Los nuevos hombres, y las nuevas preocupaciones, y la segunda colonia, y el insignificante Rodímchik en ella, y la nueva silueta del airoso colono, y la antigua pobreza, y el bienestar creciente, todo ese multifacético mar de nuestra vida ocultó de un modo inadvertible hasta para mí mismo los últimos restos del abatimiento y de la gris melancolía. Sólo yo me reía con menos frecuencia, e incluso la viva alegría interior no tenía ya fuerzas para atenuar visiblemente la severidad externa, que, como una máscara, habían impreso a mi rostro los acontecimientos y el ambiente de finales de 1922. Esta máscara no me hacía sufrir y yo casi no la notaba. Pero los colonos la veían siempre. Tal vez sabían también que no era más que una máscara, pero, a pesar de ello, me trataban ahora con excesivo respeto, con cierta timidez, quizá también con cierto temor; no puedo definirlo exactamente. Pero, en cambio, yo veía siempre cómo los muchachos resplandecían y se aproximaban espiritualmente a mí si en alguna ocasión jugaba con ellos o hacía cualquier tontería para divertirles o cuando, sin más ni más, abrazaba a alguno al pasear con él por el corredor.

En la colonia desaparecieron toda la severidad y toda la seriedad innecesarias. Al principio, nadie advirtió él cambio. Como antes, las risas y las bromas seguían sonando alrededor; como antes, el ingenio y la energía de los muchachos eran inagotables. Sólo que ahora adornaba todo eso la ausencia total de dejadez y desorden.

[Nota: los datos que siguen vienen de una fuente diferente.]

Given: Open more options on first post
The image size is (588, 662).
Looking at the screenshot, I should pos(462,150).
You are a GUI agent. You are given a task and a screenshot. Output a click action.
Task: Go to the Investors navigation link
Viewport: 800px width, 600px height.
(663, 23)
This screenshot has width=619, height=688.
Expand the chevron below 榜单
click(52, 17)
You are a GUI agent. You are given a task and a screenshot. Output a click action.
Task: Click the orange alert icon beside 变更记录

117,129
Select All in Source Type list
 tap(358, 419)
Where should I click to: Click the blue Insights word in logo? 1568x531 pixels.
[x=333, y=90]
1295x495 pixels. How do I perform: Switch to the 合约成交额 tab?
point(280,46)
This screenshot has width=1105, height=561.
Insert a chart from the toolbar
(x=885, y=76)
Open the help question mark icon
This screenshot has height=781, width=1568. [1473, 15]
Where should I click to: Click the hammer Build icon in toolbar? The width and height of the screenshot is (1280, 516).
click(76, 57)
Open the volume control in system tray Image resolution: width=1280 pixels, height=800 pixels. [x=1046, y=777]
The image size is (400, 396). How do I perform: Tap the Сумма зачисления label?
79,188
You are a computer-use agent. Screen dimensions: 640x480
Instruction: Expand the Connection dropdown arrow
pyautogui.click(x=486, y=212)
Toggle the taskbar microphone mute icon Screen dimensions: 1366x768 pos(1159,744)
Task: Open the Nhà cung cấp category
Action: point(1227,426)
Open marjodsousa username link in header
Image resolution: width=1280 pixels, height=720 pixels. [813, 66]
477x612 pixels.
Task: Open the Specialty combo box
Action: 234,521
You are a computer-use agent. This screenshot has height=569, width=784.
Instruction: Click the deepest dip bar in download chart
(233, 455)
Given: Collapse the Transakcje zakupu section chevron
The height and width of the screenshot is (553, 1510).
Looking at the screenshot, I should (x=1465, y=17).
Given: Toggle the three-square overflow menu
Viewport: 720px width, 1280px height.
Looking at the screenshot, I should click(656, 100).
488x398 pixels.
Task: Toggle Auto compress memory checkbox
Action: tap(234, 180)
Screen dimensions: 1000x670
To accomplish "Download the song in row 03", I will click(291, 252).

Kalina Ivánovich encontró, a pesar de todo, solución a las dificultades del transporte. Para el buey Gavriushka, contra el que Shere no atentaba -realmente, ¿qué podía hacerse con un buey solo?-, se construyó un yugo, y Gavriushka traía el agua y la leña y, en general, ejecutaba todos los traslados de orden interior. Y una encantadora tarde de abril toda la colonia se rió como llevaba mucho tiempo sin reírse. Antón tenía que ir en el cabriolet a la ciudad en busca de algo y había enganchado a Gavriushka.
- Te detendrán -dije a Antón.
- Que lo intenten -respondió el muchacho-. Ahora todos son iguales. ¿En qué es peor
Gavriushka que un caballo?... También él es un trabajador.
Y Gavriushka, sin turbarse lo más mínimo, llevó el cabriolet a la ciudad.